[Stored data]
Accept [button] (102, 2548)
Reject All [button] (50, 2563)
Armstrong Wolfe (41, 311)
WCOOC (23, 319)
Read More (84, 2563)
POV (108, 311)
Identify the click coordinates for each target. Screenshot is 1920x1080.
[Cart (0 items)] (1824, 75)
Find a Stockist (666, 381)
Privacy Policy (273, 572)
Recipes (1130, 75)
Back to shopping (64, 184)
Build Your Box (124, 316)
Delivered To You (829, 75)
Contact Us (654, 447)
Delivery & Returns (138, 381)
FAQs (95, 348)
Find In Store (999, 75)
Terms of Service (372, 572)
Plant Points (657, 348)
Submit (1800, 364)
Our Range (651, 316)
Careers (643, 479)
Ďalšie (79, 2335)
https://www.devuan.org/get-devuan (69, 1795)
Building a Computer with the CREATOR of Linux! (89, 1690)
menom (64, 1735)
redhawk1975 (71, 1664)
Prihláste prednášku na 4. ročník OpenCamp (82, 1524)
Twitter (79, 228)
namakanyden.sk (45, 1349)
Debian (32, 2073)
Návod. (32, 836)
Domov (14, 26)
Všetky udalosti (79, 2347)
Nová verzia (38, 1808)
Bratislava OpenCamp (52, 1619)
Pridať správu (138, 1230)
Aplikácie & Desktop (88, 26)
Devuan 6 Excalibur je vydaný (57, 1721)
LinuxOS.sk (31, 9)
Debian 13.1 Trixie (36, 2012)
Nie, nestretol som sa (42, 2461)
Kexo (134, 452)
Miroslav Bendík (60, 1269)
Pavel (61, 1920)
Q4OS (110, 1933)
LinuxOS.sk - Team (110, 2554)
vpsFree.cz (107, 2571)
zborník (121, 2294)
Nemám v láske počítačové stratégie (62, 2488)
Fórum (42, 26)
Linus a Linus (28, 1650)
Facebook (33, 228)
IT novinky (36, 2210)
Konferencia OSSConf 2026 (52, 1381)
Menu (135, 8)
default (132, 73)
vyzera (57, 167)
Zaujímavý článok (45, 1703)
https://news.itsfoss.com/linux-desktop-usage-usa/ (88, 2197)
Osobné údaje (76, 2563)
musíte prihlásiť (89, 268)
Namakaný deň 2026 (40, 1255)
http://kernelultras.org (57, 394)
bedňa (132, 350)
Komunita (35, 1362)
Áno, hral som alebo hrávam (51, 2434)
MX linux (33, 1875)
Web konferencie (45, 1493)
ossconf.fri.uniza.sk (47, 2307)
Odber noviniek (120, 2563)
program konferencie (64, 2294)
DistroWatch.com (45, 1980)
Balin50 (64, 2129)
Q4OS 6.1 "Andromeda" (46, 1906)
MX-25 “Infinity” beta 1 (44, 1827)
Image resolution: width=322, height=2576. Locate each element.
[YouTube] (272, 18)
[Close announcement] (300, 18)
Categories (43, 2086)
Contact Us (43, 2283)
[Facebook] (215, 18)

Exercise objective: Your task is to list each line of the records with the word "OpenCamp".

Task result:
Prihláste prednášku na 4. ročník OpenCamp (82, 1524)
Bratislava OpenCamp (52, 1619)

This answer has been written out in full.